Begin with the opening line of the records and extract each line through the one holding "Image resolution: width=868"; pictures are not part of the copy.

***** Listed records *****

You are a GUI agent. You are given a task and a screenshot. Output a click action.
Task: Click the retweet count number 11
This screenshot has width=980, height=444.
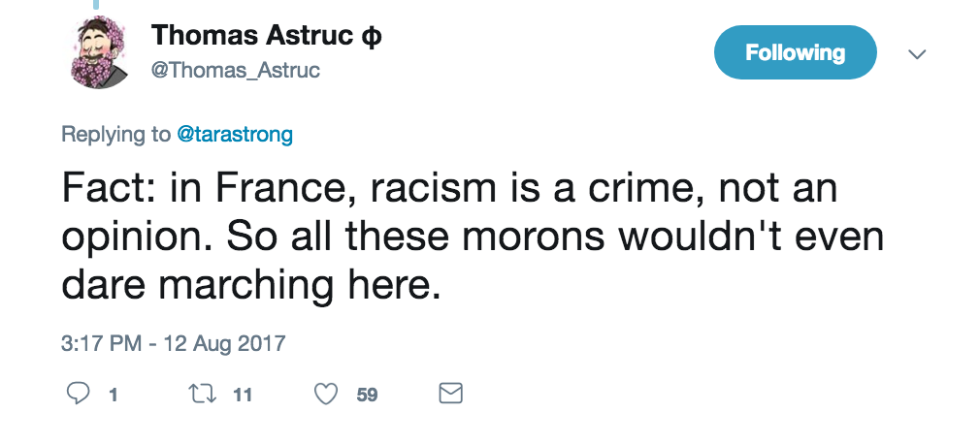click(242, 395)
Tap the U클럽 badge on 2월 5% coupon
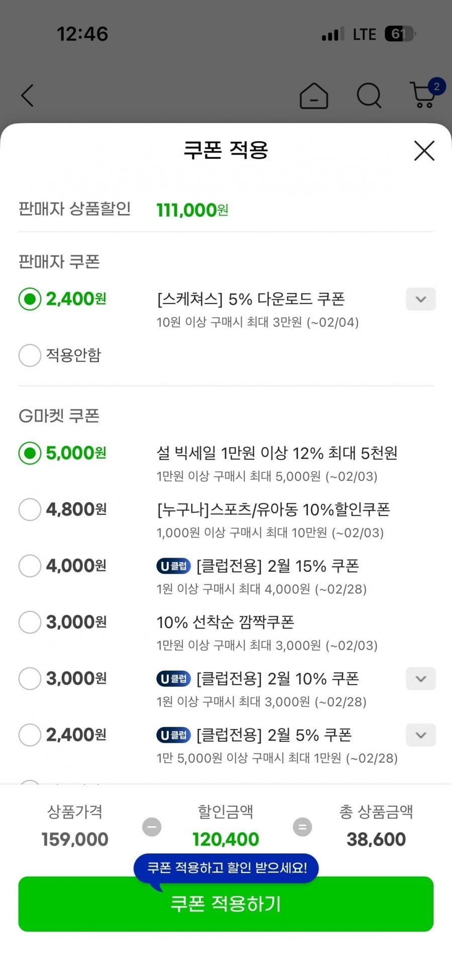This screenshot has width=452, height=980. 173,735
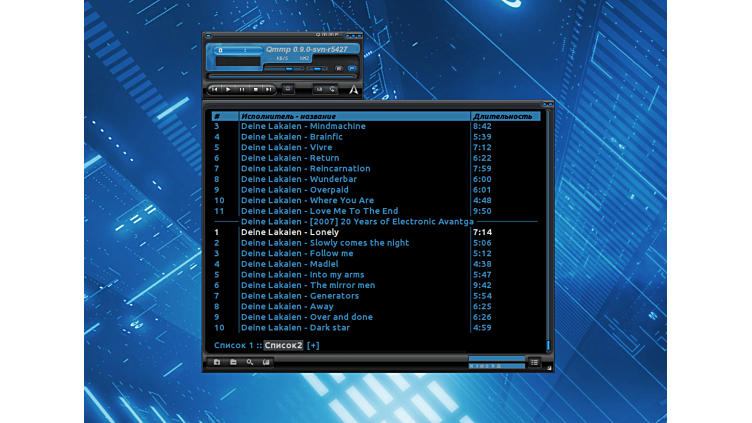
Task: Toggle shuffle mode button
Action: [x=319, y=89]
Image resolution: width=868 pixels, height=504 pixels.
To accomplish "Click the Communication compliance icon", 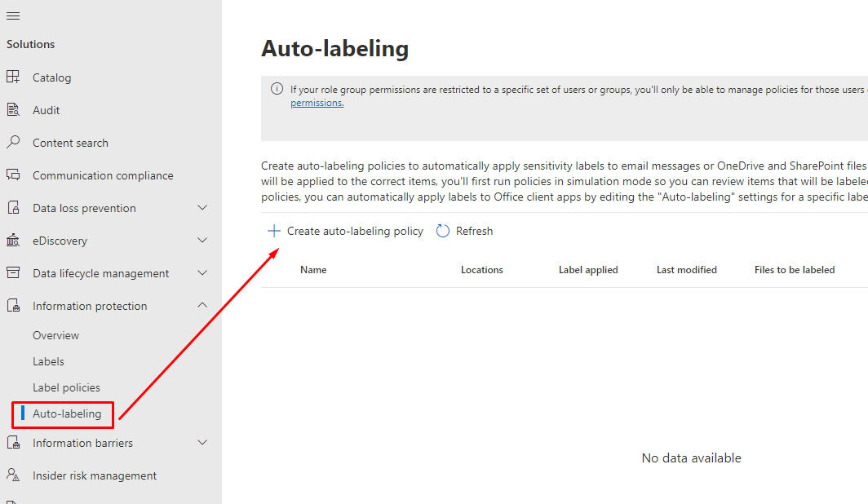I will pos(13,175).
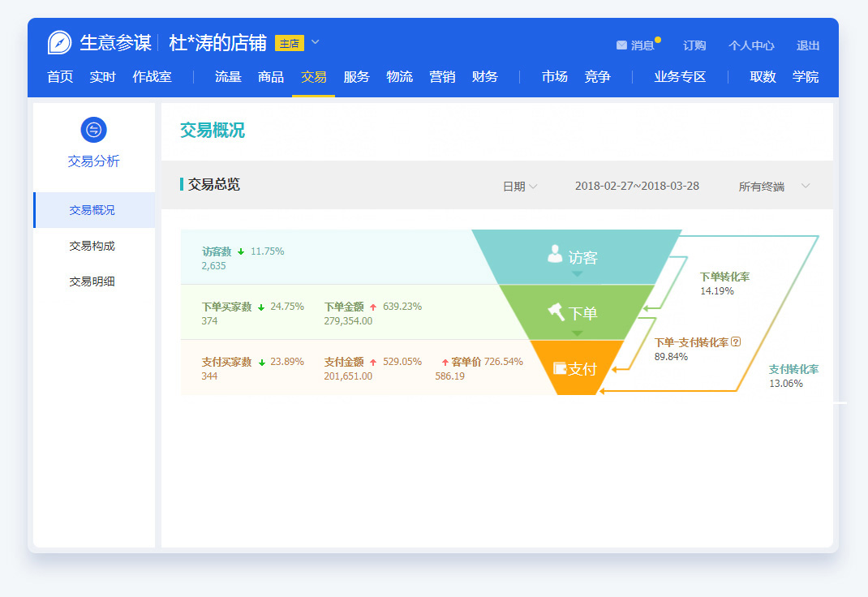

*****

▶ _Reply_:
You are a GUI agent. You are given a task and a screenshot. Output a click action.
Task: Click the retweet count number 11
This screenshot has width=980, height=444.
click(242, 395)
Tap the U클럽 badge on 2월 5% coupon
This screenshot has width=452, height=980. 173,735
Task: Toggle shuffle mode button
Action: [x=319, y=89]
Image resolution: width=868 pixels, height=504 pixels.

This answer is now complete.